When I’m having this kind of conversation, I actually really like being put on hold. I like having a few minutes to organize my thoughts and plan what I’m going to say. In this case, I planned to explain to her that I was uncomfortable with the idea of asking SHIP to retract their payment because the oral surgeon’s billing person had already run out of patience for me, and I didn’t want to get stuck with a big bill while BCBS continued to take their time making a payment.
When she came back, I was pleasantly surprised to find my prepared statement unnecessary. She told me that because my provider was out of state, it was being processed by the Blue Card network, and that they would be submitting my claims to Blue Card to be paid as primary with instructions to return the payment from SHIP. She told me that my obligation would be a $250 deductible plus 20% co-insurance (capped at $1000), which works out to about half of what I’ve already paid.
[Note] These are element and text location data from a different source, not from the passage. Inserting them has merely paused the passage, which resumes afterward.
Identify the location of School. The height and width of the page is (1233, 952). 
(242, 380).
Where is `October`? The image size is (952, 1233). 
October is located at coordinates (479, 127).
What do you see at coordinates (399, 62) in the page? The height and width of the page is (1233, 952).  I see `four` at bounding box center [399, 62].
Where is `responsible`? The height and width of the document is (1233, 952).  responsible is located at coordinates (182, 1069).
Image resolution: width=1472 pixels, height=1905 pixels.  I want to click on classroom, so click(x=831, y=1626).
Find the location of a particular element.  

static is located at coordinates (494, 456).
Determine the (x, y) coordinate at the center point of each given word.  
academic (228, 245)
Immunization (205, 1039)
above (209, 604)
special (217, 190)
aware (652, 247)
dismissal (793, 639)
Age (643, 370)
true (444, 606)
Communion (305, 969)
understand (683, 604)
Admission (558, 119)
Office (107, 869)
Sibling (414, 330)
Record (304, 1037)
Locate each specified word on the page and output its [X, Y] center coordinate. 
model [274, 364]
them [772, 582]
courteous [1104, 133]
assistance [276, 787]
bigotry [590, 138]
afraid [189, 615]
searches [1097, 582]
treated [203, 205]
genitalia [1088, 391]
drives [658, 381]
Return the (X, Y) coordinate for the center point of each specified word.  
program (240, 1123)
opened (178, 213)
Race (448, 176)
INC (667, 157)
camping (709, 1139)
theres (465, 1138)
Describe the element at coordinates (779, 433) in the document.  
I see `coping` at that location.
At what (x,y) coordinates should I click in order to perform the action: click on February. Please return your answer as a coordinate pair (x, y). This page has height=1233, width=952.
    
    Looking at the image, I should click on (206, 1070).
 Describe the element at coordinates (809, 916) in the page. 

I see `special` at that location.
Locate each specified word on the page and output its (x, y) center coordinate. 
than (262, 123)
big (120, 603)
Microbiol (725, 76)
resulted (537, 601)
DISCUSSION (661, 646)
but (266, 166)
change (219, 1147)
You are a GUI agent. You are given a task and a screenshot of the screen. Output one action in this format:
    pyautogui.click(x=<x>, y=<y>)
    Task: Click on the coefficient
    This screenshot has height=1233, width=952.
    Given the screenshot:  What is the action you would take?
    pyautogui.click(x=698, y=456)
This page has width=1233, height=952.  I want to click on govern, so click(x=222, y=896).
This part of the conversation was polite on both ends, with no signs of the mutual irritation that pervaded the first segment of the conversation.
I’d love to know what happened to change things in the few minutes that I was on hold.
When I started this post, I was planning on also writing about a couple of related topics: the relevant Massachusetts law and the question of whether the various statements from BCBS could possibly be considered consistent. However, this post is already pretty long, and it’s late, so those topics will have to be covered in additional posts in the next few days.